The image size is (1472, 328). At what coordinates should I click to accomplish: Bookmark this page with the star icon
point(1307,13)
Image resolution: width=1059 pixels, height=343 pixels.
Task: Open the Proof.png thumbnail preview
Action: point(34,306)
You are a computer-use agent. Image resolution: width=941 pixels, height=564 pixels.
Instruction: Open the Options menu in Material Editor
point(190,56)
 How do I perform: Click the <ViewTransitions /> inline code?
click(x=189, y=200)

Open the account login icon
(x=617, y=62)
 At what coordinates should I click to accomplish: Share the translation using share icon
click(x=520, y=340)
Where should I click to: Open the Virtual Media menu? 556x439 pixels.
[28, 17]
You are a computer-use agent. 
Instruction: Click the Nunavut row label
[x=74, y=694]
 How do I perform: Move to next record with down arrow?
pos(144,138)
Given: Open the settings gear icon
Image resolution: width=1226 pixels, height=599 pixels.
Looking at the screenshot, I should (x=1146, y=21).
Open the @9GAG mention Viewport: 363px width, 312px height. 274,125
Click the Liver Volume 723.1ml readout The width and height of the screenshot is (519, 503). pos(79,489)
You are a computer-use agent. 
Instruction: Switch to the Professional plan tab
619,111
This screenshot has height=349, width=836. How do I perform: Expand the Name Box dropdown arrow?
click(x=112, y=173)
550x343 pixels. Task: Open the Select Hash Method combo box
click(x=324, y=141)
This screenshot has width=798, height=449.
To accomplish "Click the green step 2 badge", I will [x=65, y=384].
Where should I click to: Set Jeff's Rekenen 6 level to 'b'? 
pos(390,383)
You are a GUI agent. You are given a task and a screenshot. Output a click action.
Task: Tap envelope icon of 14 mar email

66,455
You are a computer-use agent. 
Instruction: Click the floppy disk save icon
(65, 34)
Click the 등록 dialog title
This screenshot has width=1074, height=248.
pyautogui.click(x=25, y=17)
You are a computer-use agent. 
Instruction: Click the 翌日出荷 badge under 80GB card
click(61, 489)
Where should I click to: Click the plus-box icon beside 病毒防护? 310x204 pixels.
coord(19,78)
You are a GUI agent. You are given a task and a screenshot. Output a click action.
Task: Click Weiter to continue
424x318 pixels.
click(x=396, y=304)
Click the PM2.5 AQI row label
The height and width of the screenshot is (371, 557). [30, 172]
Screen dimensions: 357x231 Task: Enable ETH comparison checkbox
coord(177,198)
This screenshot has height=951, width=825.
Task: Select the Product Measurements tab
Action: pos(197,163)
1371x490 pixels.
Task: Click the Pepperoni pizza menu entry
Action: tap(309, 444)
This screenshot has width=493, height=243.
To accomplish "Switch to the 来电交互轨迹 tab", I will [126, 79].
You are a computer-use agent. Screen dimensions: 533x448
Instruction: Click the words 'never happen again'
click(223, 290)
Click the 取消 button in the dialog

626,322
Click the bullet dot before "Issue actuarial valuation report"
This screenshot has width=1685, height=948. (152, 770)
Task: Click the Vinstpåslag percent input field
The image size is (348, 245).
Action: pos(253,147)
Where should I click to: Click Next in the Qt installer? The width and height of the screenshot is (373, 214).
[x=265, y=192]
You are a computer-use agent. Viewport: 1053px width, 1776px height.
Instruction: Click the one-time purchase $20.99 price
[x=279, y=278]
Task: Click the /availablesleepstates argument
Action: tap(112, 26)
==================================================
### Task to complete:
The whole listing above is to be copied exactly.

### Answer:
The image size is (1472, 328). At what coordinates should I click to accomplish: Bookmark this page with the star icon
point(1307,13)
Image resolution: width=1059 pixels, height=343 pixels.
Task: Open the Proof.png thumbnail preview
Action: point(34,306)
You are a computer-use agent. Image resolution: width=941 pixels, height=564 pixels.
Instruction: Open the Options menu in Material Editor
point(190,56)
 How do I perform: Click the <ViewTransitions /> inline code?
click(x=189, y=200)

Open the account login icon
(x=617, y=62)
 At what coordinates should I click to accomplish: Share the translation using share icon
click(x=520, y=340)
Where should I click to: Open the Virtual Media menu? 556x439 pixels.
[28, 17]
You are a computer-use agent. 
Instruction: Click the Nunavut row label
[x=74, y=694]
 How do I perform: Move to next record with down arrow?
pos(144,138)
Given: Open the settings gear icon
Image resolution: width=1226 pixels, height=599 pixels.
Looking at the screenshot, I should (x=1146, y=21).
Open the @9GAG mention Viewport: 363px width, 312px height. 274,125
Click the Liver Volume 723.1ml readout The width and height of the screenshot is (519, 503). pos(79,489)
You are a computer-use agent. 
Instruction: Switch to the Professional plan tab
619,111
This screenshot has height=349, width=836. How do I perform: Expand the Name Box dropdown arrow?
click(x=112, y=173)
550x343 pixels. Task: Open the Select Hash Method combo box
click(x=324, y=141)
This screenshot has width=798, height=449.
To accomplish "Click the green step 2 badge", I will [x=65, y=384].
Where should I click to: Set Jeff's Rekenen 6 level to 'b'? 
pos(390,383)
You are a GUI agent. You are given a task and a screenshot. Output a click action.
Task: Tap envelope icon of 14 mar email

66,455
You are a computer-use agent. 
Instruction: Click the floppy disk save icon
(65, 34)
Click the 등록 dialog title
This screenshot has width=1074, height=248.
pyautogui.click(x=25, y=17)
You are a computer-use agent. 
Instruction: Click the 翌日出荷 badge under 80GB card
click(61, 489)
Where should I click to: Click the plus-box icon beside 病毒防护? 310x204 pixels.
coord(19,78)
You are a GUI agent. You are given a task and a screenshot. Output a click action.
Task: Click Weiter to continue
424x318 pixels.
click(x=396, y=304)
Click the PM2.5 AQI row label
The height and width of the screenshot is (371, 557). [30, 172]
Screen dimensions: 357x231 Task: Enable ETH comparison checkbox
coord(177,198)
This screenshot has height=951, width=825.
Task: Select the Product Measurements tab
Action: pos(197,163)
1371x490 pixels.
Task: Click the Pepperoni pizza menu entry
Action: tap(309, 444)
This screenshot has width=493, height=243.
To accomplish "Switch to the 来电交互轨迹 tab", I will [126, 79].
You are a computer-use agent. Screen dimensions: 533x448
Instruction: Click the words 'never happen again'
click(223, 290)
Click the 取消 button in the dialog

626,322
Click the bullet dot before "Issue actuarial valuation report"
This screenshot has width=1685, height=948. (152, 770)
Task: Click the Vinstpåslag percent input field
The image size is (348, 245).
Action: pos(253,147)
Where should I click to: Click Next in the Qt installer? The width and height of the screenshot is (373, 214).
[x=265, y=192]
You are a computer-use agent. Viewport: 1053px width, 1776px height.
Instruction: Click the one-time purchase $20.99 price
[x=279, y=278]
Task: Click the /availablesleepstates argument
Action: tap(112, 26)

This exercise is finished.